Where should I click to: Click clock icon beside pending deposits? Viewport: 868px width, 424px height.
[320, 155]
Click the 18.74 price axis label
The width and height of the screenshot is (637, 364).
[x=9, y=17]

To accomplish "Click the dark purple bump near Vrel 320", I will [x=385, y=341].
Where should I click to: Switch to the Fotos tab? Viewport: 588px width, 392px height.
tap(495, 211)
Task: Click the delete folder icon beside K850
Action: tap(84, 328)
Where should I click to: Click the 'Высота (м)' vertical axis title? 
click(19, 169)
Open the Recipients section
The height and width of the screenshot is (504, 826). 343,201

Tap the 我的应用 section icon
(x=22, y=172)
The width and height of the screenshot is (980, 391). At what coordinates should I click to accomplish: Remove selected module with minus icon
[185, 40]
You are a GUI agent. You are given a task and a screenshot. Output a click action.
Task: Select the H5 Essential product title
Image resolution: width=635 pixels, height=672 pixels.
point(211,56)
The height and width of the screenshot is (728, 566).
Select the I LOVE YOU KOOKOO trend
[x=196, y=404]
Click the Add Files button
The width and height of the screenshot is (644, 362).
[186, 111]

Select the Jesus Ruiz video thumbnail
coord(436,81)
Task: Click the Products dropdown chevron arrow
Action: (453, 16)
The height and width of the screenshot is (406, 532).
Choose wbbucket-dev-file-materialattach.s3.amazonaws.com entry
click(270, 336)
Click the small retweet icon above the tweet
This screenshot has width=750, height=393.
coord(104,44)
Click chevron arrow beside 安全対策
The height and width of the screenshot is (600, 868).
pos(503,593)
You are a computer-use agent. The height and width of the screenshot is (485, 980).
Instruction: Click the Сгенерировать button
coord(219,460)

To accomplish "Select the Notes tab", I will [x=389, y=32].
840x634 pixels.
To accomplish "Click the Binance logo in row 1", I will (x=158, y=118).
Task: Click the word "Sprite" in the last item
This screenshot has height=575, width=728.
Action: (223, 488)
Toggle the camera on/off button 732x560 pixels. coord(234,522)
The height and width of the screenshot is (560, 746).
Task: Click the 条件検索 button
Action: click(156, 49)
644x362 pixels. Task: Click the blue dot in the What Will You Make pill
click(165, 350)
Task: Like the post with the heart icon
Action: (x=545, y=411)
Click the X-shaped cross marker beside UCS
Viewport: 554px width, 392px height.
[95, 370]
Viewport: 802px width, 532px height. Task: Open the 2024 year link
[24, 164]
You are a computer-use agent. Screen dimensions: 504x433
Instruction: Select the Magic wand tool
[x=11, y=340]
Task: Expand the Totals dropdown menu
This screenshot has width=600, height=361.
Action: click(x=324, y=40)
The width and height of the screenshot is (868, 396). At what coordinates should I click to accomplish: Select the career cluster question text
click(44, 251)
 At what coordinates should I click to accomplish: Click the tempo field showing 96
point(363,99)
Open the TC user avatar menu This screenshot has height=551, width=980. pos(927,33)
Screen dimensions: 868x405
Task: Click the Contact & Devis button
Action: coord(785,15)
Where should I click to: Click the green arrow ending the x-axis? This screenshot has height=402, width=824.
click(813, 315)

——————————

■ REQUIRED ACTION
Give back all of the data exactly, with every line intact.

■ RESPONSE TO THE TASK
Where should I click to: Click clock icon beside pending deposits? Viewport: 868px width, 424px height.
[320, 155]
Click the 18.74 price axis label
The width and height of the screenshot is (637, 364).
[x=9, y=17]

To accomplish "Click the dark purple bump near Vrel 320", I will [x=385, y=341].
Where should I click to: Switch to the Fotos tab? Viewport: 588px width, 392px height.
tap(495, 211)
Task: Click the delete folder icon beside K850
Action: tap(84, 328)
Where should I click to: Click the 'Высота (м)' vertical axis title? 
click(19, 169)
Open the Recipients section
The height and width of the screenshot is (504, 826). 343,201

Tap the 我的应用 section icon
(x=22, y=172)
The width and height of the screenshot is (980, 391). At what coordinates should I click to accomplish: Remove selected module with minus icon
[185, 40]
You are a GUI agent. You are given a task and a screenshot. Output a click action.
Task: Select the H5 Essential product title
Image resolution: width=635 pixels, height=672 pixels.
point(211,56)
The height and width of the screenshot is (728, 566).
Select the I LOVE YOU KOOKOO trend
[x=196, y=404]
Click the Add Files button
The width and height of the screenshot is (644, 362).
[186, 111]

Select the Jesus Ruiz video thumbnail
coord(436,81)
Task: Click the Products dropdown chevron arrow
Action: (453, 16)
The height and width of the screenshot is (406, 532).
Choose wbbucket-dev-file-materialattach.s3.amazonaws.com entry
click(270, 336)
Click the small retweet icon above the tweet
This screenshot has width=750, height=393.
coord(104,44)
Click chevron arrow beside 安全対策
The height and width of the screenshot is (600, 868).
pos(503,593)
You are a computer-use agent. The height and width of the screenshot is (485, 980).
Instruction: Click the Сгенерировать button
coord(219,460)

To accomplish "Select the Notes tab", I will [x=389, y=32].
840x634 pixels.
To accomplish "Click the Binance logo in row 1", I will (x=158, y=118).
Task: Click the word "Sprite" in the last item
This screenshot has height=575, width=728.
Action: (223, 488)
Toggle the camera on/off button 732x560 pixels. coord(234,522)
The height and width of the screenshot is (560, 746).
Task: Click the 条件検索 button
Action: click(156, 49)
644x362 pixels. Task: Click the blue dot in the What Will You Make pill
click(165, 350)
Task: Like the post with the heart icon
Action: (x=545, y=411)
Click the X-shaped cross marker beside UCS
Viewport: 554px width, 392px height.
[95, 370]
Viewport: 802px width, 532px height. Task: Open the 2024 year link
[24, 164]
You are a computer-use agent. Screen dimensions: 504x433
Instruction: Select the Magic wand tool
[x=11, y=340]
Task: Expand the Totals dropdown menu
This screenshot has width=600, height=361.
Action: click(x=324, y=40)
The width and height of the screenshot is (868, 396). At what coordinates should I click to accomplish: Select the career cluster question text
click(44, 251)
 At what coordinates should I click to accomplish: Click the tempo field showing 96
point(363,99)
Open the TC user avatar menu This screenshot has height=551, width=980. pos(927,33)
Screen dimensions: 868x405
Task: Click the Contact & Devis button
Action: coord(785,15)
Where should I click to: Click the green arrow ending the x-axis? This screenshot has height=402, width=824.
click(813, 315)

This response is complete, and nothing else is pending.